Integration across SmartSeq2 and 10X Datasets

[rtdavis7559]

I am currently trying to run both your scTransform and standard workflow to integrate some datasets that were generated with SmartSeq2 and 10X platforms. For the SmartSeq2 datasets, what form should I upload the gene expression data as (TPM, FPKM, etc.) when I create the Seurat objects that need to be integrated? For the 10X data it should just be the raw counts matrix correct? Thank you in advance for your assistance.

[timoast]

SCTransform requires that you have counts rather than TPM or FPKM values, so shouldn't be run on SmartSeq2 data. You can create the seurat object using the TPM values and use the standard workflow, and for the 10x data use the UMI counts as documented in the vignettes

[rtdavis7559]

I am a little confused by this explanation, as in your vignettes for SCTransform you demonstrate integration of SmartSeq2 datasets (https://satijalab.org/seurat/v3.1/integration.html), which use TPM values. How were those able to be integrated then with SCTransform in the pancreas datasets?

[ccruizm]

I have the same question! I want to use some public datasets and some have the raw counts but others only provide TPM values. What is the best approach to integrate them? Thanks in advance!

[adomingues]

I am also confused by this. I was hoping to integrate TPM values with raw counts (all public) and I am unsure if that is even possible. Did you find a solution @ccruizm @rtdavis7559?

Cheers

[ccruizm]

It seems possible @adomingues. I checked the data from the tutorial where they applied SCTransform to smart-seq2 data (TPM) and does not seems to affect the integration. I did it as well and got good results. However, some steps (such as DE analysis) should be performed on the RNA assay, not on the SCT one and there is where the TPM values would conflict with the raw counts (in my opinion)

[adomingues]

Cheers @ccruizm, sadly for me:

However, some steps (such as DE analysis) should be performed on the RNA assay, not on the SCT one and there is where the TPM values would conflict with the raw counts (in my opinion)

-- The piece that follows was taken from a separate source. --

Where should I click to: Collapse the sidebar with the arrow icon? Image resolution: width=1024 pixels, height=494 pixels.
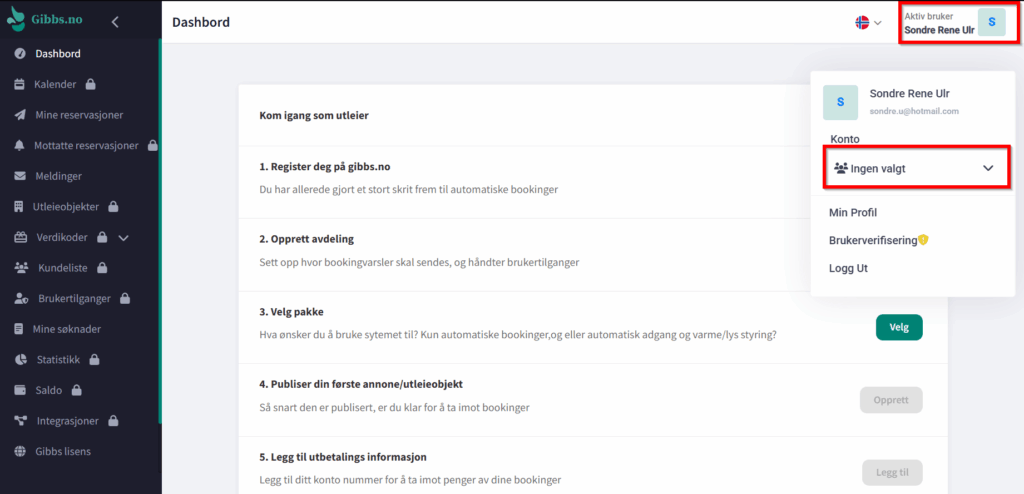point(115,22)
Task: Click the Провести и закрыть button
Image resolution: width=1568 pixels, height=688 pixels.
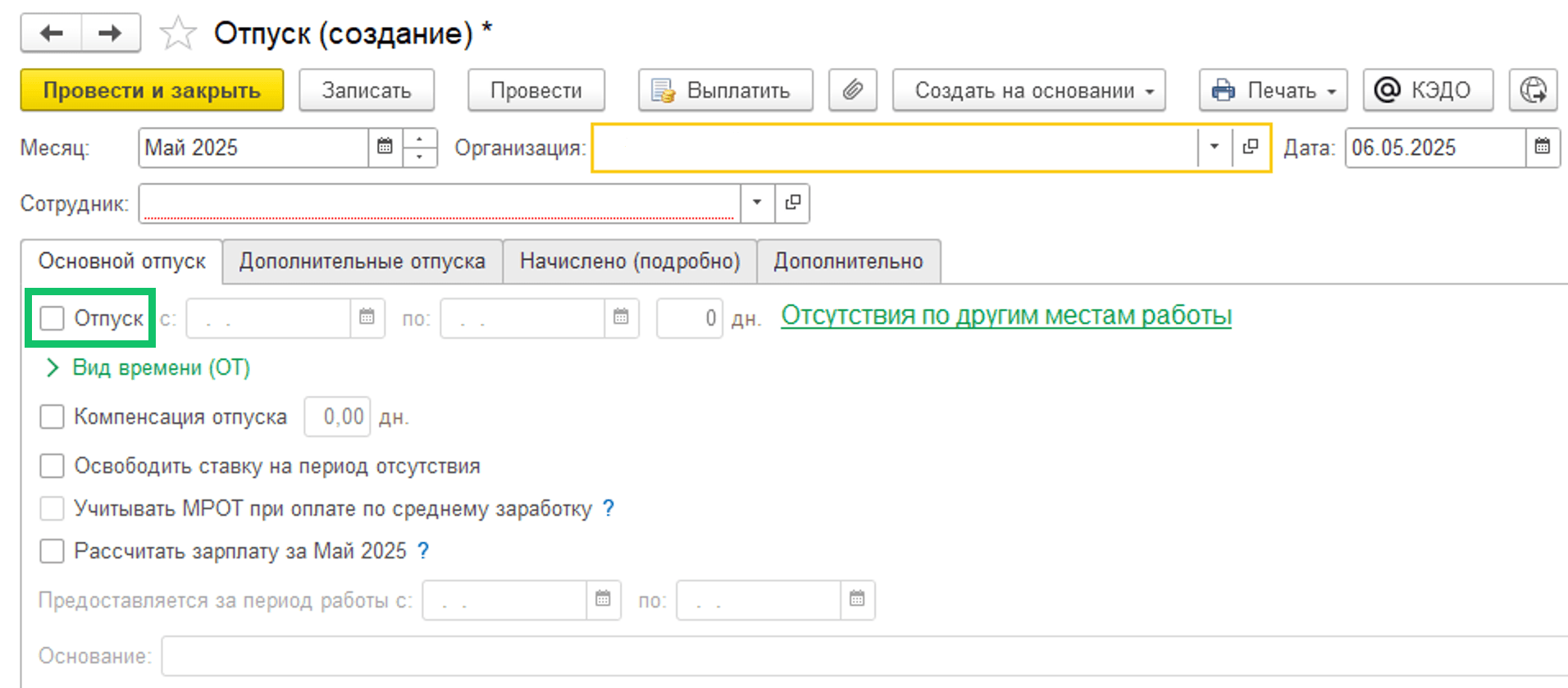Action: [152, 89]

This is exactly what I want to do downstream: DE between specific cell clusters coming from the integrated sets. The usual story, one study (TPM) has population B and another study (counts) A, and I would like to find the marker genes that distinguish A form B. If anyone has a good idea of how to achieve this I would welcome suggestions.

[ashokpatowary]

@adomingues Did you manage to figure out a solution for the issue? I am also facing same issue of TPM and raw count integration with an aim of identifying distinct markers in the downstream analysis.

[adomingues]

Hi @ashokpatowary, long story short, I don't remember and no longer have access to the project notes. iirc I end up requesting the raw data of the TPM study and my colleagues re-analyzed it to get counts.

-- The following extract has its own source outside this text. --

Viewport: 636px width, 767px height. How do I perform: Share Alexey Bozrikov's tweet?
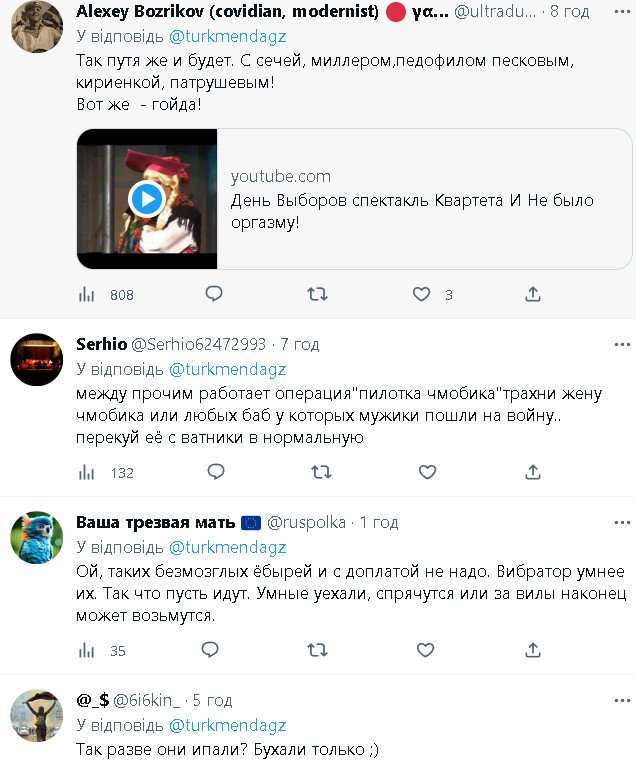(x=533, y=294)
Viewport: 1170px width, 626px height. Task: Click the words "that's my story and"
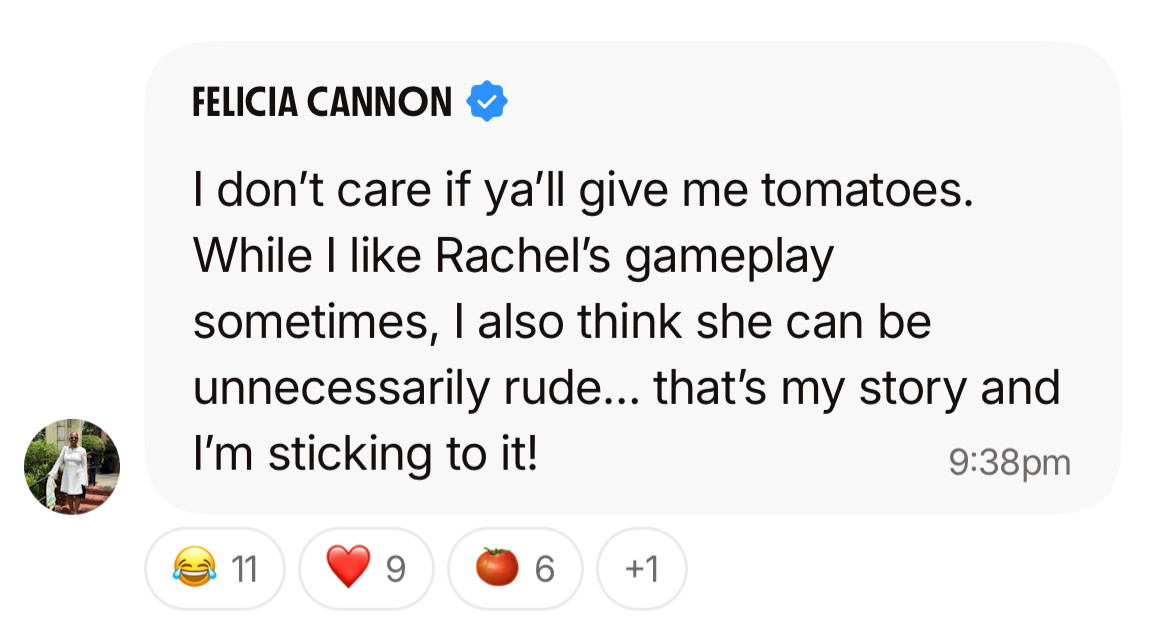tap(857, 389)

Perhaps not the answer you are looking for, but sometimes there is no substitute for raw data :(

[annavpo]

@rtdavis7559 @adomingues Hi all I have a similar problem. I have multiple 10X data for which I have got the raw counts and 2 Smart-seq2 datasets for which I have TPM. I am not sure if I should find the raw counts(RSEM) for the Smart-seq2 data in order to integrate them with the 10X data. what do you think is the best approach here? I am not sure if I should use the raw (RSEM) counts from Smart-seq2 since these are also different from the raw 10X counts ( SS2 is full-length which means that TPM makes sure that we have corrected for the gene lengths, an issue that we don't have with 10X prime end data). thoughts?

[adomingues]

@annavpo reviewing the thread I would suggest getting the raw counts for the Smart-seq2 datasets. Mostly because from raw you can always calculate TPM / SCT / whatever if needed, which iirc is not the case if you have TPMs.

[Teich2233]

I have the same question! Does anyone have a solution?

[Paperplane1031]

@adomingues Did you manage to figure out a solution for the issue? I am also facing same issue of TPM and raw count integration with an aim of identifying distinct markers in the downstream analysis.

I have the same question too. Could anyone help?